Does anybody have annother suggestion? I looked at Fatigiate English Oak (although not evergreen), but it grows very slow, and oaks drop their leaves in the spring - which drives me nuts ( there are oaks on my street). I also considered European poplar, but read somewhere that it's "dirty" (whatever that means?) and should never plant one.

Any oppinion?
Thanks


----------



## Adkpk

I don't know juniper taylor but I think skyrockets are ugly if not perfect and I don't think it will do well in the shade. Wichita blue juniper might work or a lawsoniana cypress. Those fastigata's sound nice. I might try an arb also I don't think they do to bad in the shade.


----------



## LawnSmith

columnar blue spruce "Fastigiata", would be a great pick although they tend to get a little open and loose with heavy winter snow. any popluar arb would probably be nice although they can get winter burn. i would probably go with a western red ceder for the fast growth, cheap price, and hardiness.


----------



## Thillmaine

*Junipers Need full sun*

Junipers need close to full sun to thrive an stay full. Try a 'Techny' arborviate(10 feet full height, dark green,very full, about 6' wide) or an emerald green (Peice of dog ???? tree)maybe 30 tall, and 3 feet wide, or Hetzi arborvitae, tall and skinny. If you need to keep it a certain height then just top it when it get there. Or find a good landscape, or tree company in the boston area to help you with your choices. If you need assistance with locating a company PM me and I can help.


----------



## Evan629

how about some type of yew


----------



## ParisGirl

Thank you all who answered with suggestions... I will investigate.

Evan629, what type of yew - with or without feelings - meets the shape I'm looking for?


----------



## Adkpk

Capitata yew. Excellent choice. It's the tree form of a taxus.


----------



## Evan629

the upright yews like shade they look nice too. Capitata yew would be a great tree for your area


----------

* **DATA EXCERPTS**
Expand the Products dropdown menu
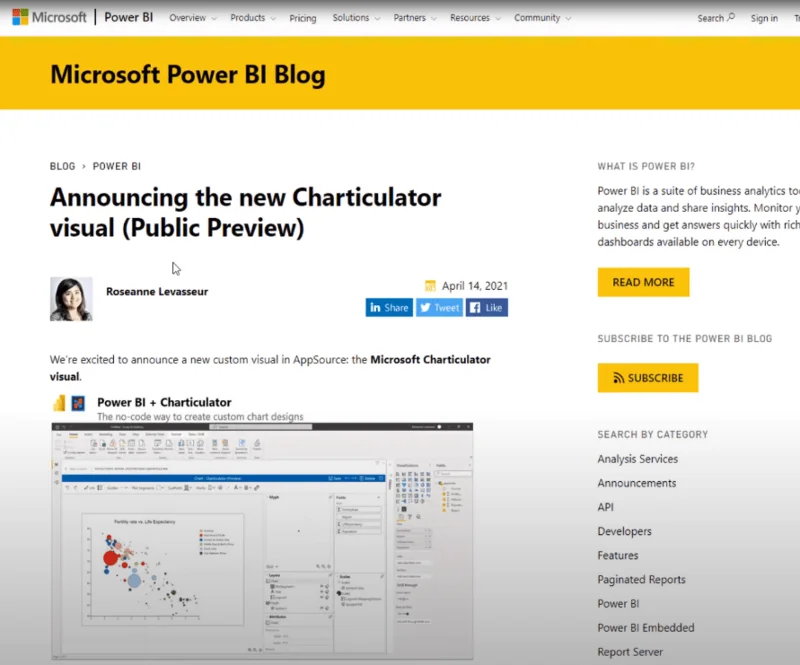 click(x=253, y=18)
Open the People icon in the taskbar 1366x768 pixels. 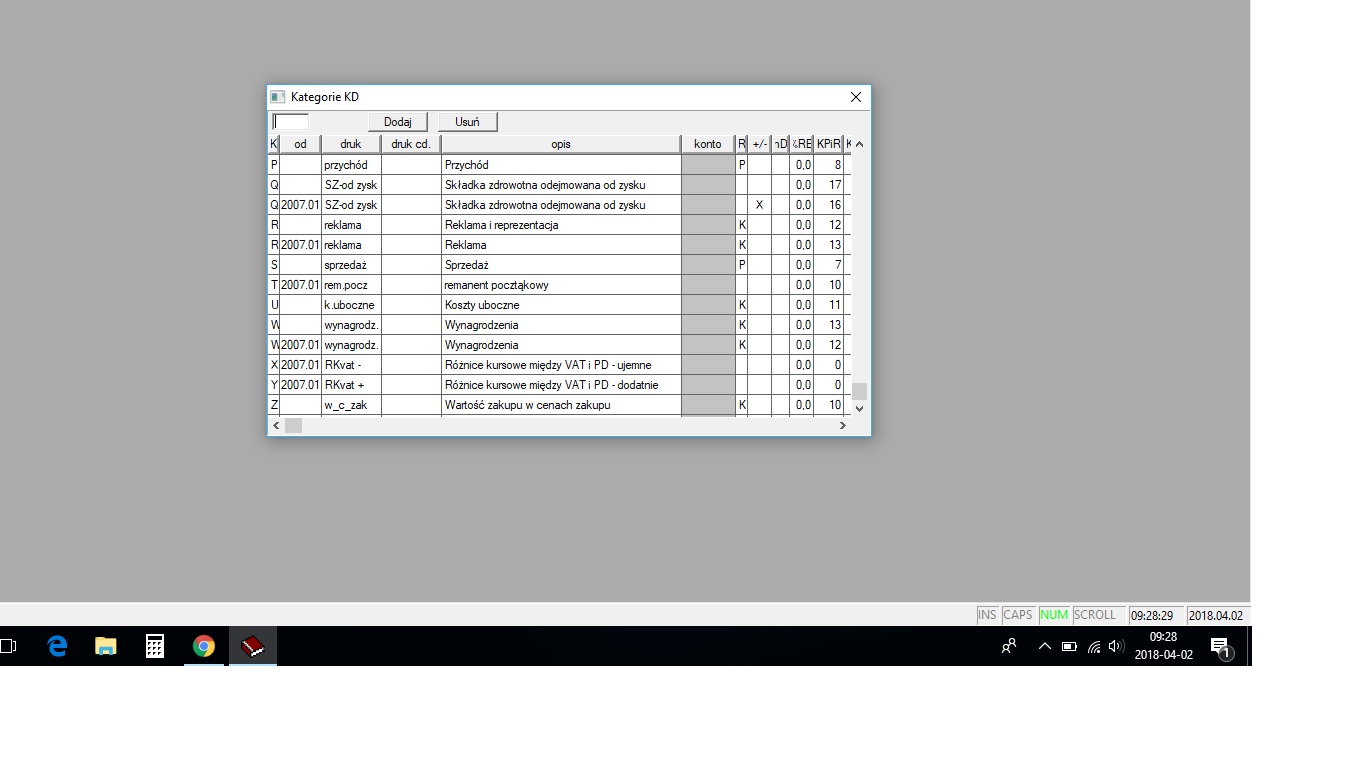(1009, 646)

* * *

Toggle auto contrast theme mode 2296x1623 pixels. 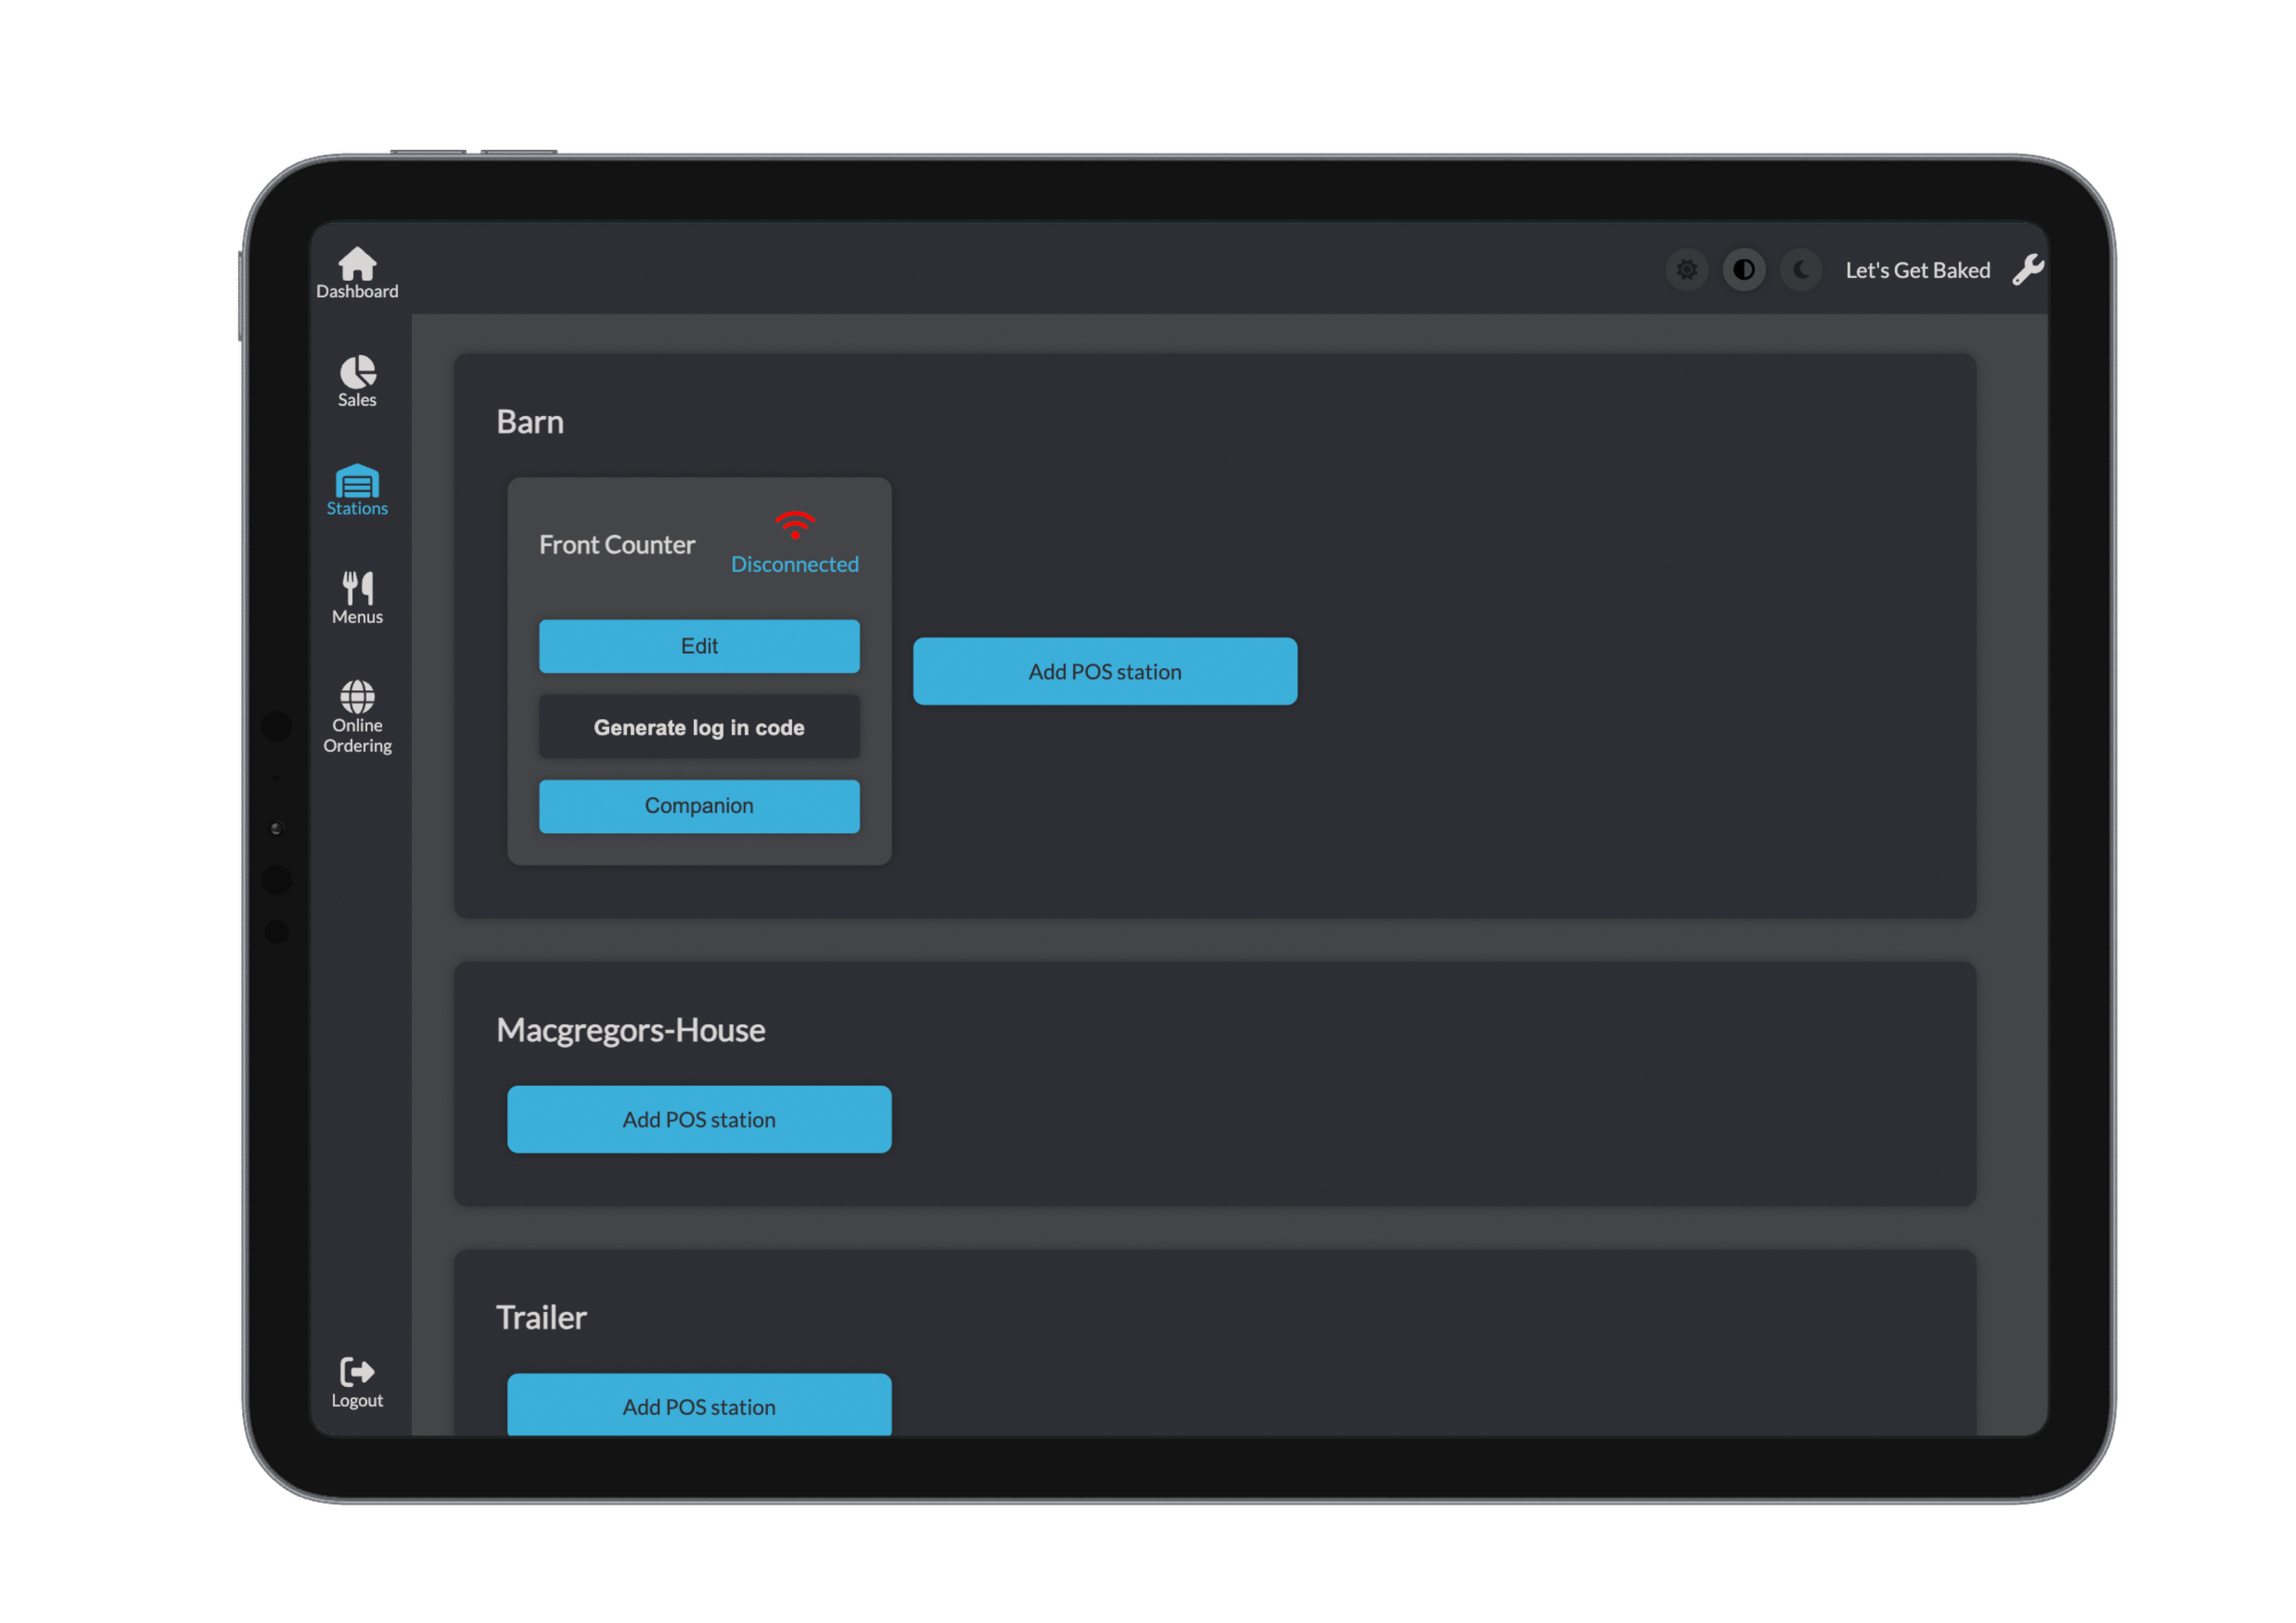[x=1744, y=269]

* **INSTRUCTION**
Please turn the paragraph in the thread beginning "columnar blue spruce" into a short list that keeps its main facts. The records aren't needed here.

* **RESULT BELOW**
- Columnar blue spruce 'Fastigiata': a great pick, though it tends to get open and loose under heavy winter snow.
- A popular arborvitae: probably nice, though it can get winter burn.
- Western red cedar: the writer's likely choice, for fast growth, cheap price, and hardiness.